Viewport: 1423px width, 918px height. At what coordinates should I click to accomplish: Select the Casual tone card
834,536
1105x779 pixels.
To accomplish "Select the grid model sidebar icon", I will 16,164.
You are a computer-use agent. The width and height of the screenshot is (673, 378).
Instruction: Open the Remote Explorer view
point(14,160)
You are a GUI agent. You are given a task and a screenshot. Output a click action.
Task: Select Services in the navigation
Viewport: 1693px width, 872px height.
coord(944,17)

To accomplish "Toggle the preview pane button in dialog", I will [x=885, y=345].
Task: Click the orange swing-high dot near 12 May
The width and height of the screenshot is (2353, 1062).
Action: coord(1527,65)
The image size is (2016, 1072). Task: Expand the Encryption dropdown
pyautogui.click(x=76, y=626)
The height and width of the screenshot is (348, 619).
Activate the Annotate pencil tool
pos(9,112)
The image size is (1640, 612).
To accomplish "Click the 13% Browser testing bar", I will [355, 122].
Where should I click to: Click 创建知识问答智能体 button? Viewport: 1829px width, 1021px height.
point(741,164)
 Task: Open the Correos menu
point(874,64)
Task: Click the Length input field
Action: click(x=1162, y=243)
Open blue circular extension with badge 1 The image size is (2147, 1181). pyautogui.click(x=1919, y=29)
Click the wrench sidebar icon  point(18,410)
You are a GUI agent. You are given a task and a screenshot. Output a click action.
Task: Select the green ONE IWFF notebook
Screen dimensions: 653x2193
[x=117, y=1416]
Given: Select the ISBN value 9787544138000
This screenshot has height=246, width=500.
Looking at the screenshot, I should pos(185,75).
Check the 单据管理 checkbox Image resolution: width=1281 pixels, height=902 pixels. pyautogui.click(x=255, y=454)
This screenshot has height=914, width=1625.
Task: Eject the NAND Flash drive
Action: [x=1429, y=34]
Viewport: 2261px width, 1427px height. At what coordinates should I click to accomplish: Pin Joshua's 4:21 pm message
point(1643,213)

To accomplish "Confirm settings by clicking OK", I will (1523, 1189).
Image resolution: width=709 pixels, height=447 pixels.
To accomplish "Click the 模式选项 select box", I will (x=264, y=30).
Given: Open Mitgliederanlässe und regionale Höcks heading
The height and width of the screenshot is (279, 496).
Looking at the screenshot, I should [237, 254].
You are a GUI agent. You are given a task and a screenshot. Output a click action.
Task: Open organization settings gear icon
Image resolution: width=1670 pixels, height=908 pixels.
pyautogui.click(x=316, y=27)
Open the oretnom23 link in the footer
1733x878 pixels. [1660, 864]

◆ ◆ ◆

EXERCISE DIRECTIONS: Copy every line of the records above exactly.

YOUR RESPONSE:
Viewport: 1423px width, 918px height. At what coordinates should I click to accomplish: Select the Casual tone card
834,536
1105x779 pixels.
To accomplish "Select the grid model sidebar icon", I will 16,164.
You are a computer-use agent. The width and height of the screenshot is (673, 378).
Instruction: Open the Remote Explorer view
point(14,160)
You are a GUI agent. You are given a task and a screenshot. Output a click action.
Task: Select Services in the navigation
Viewport: 1693px width, 872px height.
coord(944,17)

To accomplish "Toggle the preview pane button in dialog", I will [x=885, y=345].
Task: Click the orange swing-high dot near 12 May
The width and height of the screenshot is (2353, 1062).
Action: coord(1527,65)
The image size is (2016, 1072). Task: Expand the Encryption dropdown
pyautogui.click(x=76, y=626)
The height and width of the screenshot is (348, 619).
Activate the Annotate pencil tool
pos(9,112)
The image size is (1640, 612).
To accomplish "Click the 13% Browser testing bar", I will [355, 122].
Where should I click to: Click 创建知识问答智能体 button? Viewport: 1829px width, 1021px height.
point(741,164)
 Task: Open the Correos menu
point(874,64)
Task: Click the Length input field
Action: click(x=1162, y=243)
Open blue circular extension with badge 1 The image size is (2147, 1181). pyautogui.click(x=1919, y=29)
Click the wrench sidebar icon  point(18,410)
You are a GUI agent. You are given a task and a screenshot. Output a click action.
Task: Select the green ONE IWFF notebook
Screen dimensions: 653x2193
[x=117, y=1416]
Given: Select the ISBN value 9787544138000
This screenshot has height=246, width=500.
Looking at the screenshot, I should pos(185,75).
Check the 单据管理 checkbox Image resolution: width=1281 pixels, height=902 pixels. pyautogui.click(x=255, y=454)
This screenshot has height=914, width=1625.
Task: Eject the NAND Flash drive
Action: [x=1429, y=34]
Viewport: 2261px width, 1427px height. At what coordinates should I click to accomplish: Pin Joshua's 4:21 pm message
point(1643,213)

To accomplish "Confirm settings by clicking OK", I will (1523, 1189).
Image resolution: width=709 pixels, height=447 pixels.
To accomplish "Click the 模式选项 select box", I will (x=264, y=30).
Given: Open Mitgliederanlässe und regionale Höcks heading
The height and width of the screenshot is (279, 496).
Looking at the screenshot, I should [237, 254].
You are a GUI agent. You are given a task and a screenshot. Output a click action.
Task: Open organization settings gear icon
Image resolution: width=1670 pixels, height=908 pixels.
pyautogui.click(x=316, y=27)
Open the oretnom23 link in the footer
1733x878 pixels. [1660, 864]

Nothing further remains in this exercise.